Había logrado esparcir en el amplísimo círculo de amigos y allegados su fraternidad traslúcida que tamizó primero en tempranas incursiones artísticas, luego en el duro trance de la prisión política y más tarde en el exilio hasta su definitivo regreso a Uruguay, en 1986. Desde ese momento, su prolífica obra estuvo urdida por una suerte de nostalgia vital, siempre apta para activar vibraciones del pasado colectivo y, también, para sanas y esporádicas acometidas del humor; obra que derivó en una exquisita disección poética de su memoria personal como encarnadura de la memoria social. Sin duda, acabamos de perder a un referente imprescindible en la vida de nuestra menuda colectividad pensante (y sintiente), enfrentada ahora al desafío de sobrevivir en un planeta en crisis.
La noche del martes pasado, en una conversación con Eduardo Pincho Casanova a propósito del libro en preparación sobre Ernesto Vila, me propuso que ubicara desde una mirada historiográfica su figura y su obra en la narrativa del arte nacional. No sabemos si llegará tiempo para eso, que implicaría acudir a sistemas comparativos, pero lo que está claro es que este breve artículo no es el lugar para cometer tal despropósito. Sin embargo, dejando eso de lado, siento la necesidad de hacer algunas breves reflexiones urgentes.
En primer lugar, Vila encarnó el modelo humano de una sensibilidad que estaba en ciernes después de la dictadura militar. A través de su trabajo artístico y, al mismo tiempo, por su temple de consecuente pensador y generoso artífice de amistades inquebrantables, fue capaz de galvanizar en torno suyo cierto estado social de lo sensible en un momento complejo, cuando el campo cultural buscaba reconstruirse internamente a partir de la restauración democrática.
En segundo lugar, conviene recordar que esa era una instancia en que las prácticas del arte se orientaban, entre otras direcciones, hacia la posible sutura de heridas y desmembramientos producidos en el cuerpo social, es decir, ofrecían algún tipo de función reparadora del trauma político y cultural a través de los lenguajes simbólicos de la identidad y de la memoria. El súbito vacío del horizonte utópico-político había propiciado que las prácticas simbólicas pudieran abocarse a urdir memorias esparcidas, a reconciliar lo universal con lo telúrico, a forjar identidades imaginarias para las nuevas comunidades emergentes.

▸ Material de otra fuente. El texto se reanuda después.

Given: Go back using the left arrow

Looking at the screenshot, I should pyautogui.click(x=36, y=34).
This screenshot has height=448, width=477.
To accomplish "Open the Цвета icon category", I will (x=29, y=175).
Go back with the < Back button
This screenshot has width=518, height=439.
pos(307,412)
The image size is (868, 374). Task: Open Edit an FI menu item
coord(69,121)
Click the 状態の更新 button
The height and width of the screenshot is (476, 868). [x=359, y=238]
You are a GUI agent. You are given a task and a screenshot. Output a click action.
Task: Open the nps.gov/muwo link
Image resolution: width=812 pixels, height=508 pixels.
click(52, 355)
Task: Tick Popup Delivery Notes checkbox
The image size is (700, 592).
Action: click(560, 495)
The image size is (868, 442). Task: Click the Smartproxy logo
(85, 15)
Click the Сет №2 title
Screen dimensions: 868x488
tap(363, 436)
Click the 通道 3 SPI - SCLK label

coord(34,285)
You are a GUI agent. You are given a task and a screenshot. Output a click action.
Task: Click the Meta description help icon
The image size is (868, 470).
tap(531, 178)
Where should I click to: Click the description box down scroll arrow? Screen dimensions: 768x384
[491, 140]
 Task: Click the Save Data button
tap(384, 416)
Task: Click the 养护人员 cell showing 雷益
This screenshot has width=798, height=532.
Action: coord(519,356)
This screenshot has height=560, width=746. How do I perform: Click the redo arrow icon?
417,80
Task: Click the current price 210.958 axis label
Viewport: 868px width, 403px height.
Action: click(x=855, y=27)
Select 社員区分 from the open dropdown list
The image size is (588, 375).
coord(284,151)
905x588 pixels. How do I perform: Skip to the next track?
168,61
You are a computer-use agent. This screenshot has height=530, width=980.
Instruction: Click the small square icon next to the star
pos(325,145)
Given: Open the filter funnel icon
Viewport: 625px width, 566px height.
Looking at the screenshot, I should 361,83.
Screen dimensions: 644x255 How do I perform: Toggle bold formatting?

Es en este marco específico que cobra un sentido peculiar la obra que Ernesto Vila comienza a dar a conocer en los años noventa. Un ex preso político brutalmente apremiado y confinado –como tantos otros– durante varios años que luego, durante su exilio en Francia, había retomado las faenas del arte y que ahora, de regreso, prefería la pobreza de recursos para zurcir los tiempos rotos con memorias vivas cultivando amistad en clave solidaria: ese era Ernesto, un sosegado temblor de humanidad en tiempos difíciles.
En tercer lugar, si quisiéramos sintetizar los principales tópicos de su experiencia artística, sería oportuno destacar, primero, la manera de operar minimalista, o sea, la puesta en práctica de gestos con precisión quirúrgica sobre materiales pobres, incluso, en ocasiones, mínimos trozos de desecho, para asignarles a todos un renovado poder significante. Segundo, el proceder de carácter arqueológico, no solo porque su propósito fuera excavar los estratos de tiempo para confirmar mitos y exhumar figuras yacentes en la memoria colectiva, sino porque, además, eso demandaba poner en juego una secuencia de operaciones extractivas sobre los materiales de base.
En suma, la prodigiosa alianza que llegó a lograr Ernesto entre la firmeza de una ética fundada en convicciones solidarias y la calidad de una poética que hilvana memorias y convoca fantasmas fue clave, durante un largo período de tiempo, para posibilitar el grado de receptividad y afecto ganados por su obra y su personalidad entrañable.
De ahora en adelante, el proceso suicida de la historia actual del mundo tal vez irá vaciando aquel nuestro lugar común, en el que la memoria aún tenía el poder de dar sentido, y la solidaridad parecía un baluarte inexpugnable.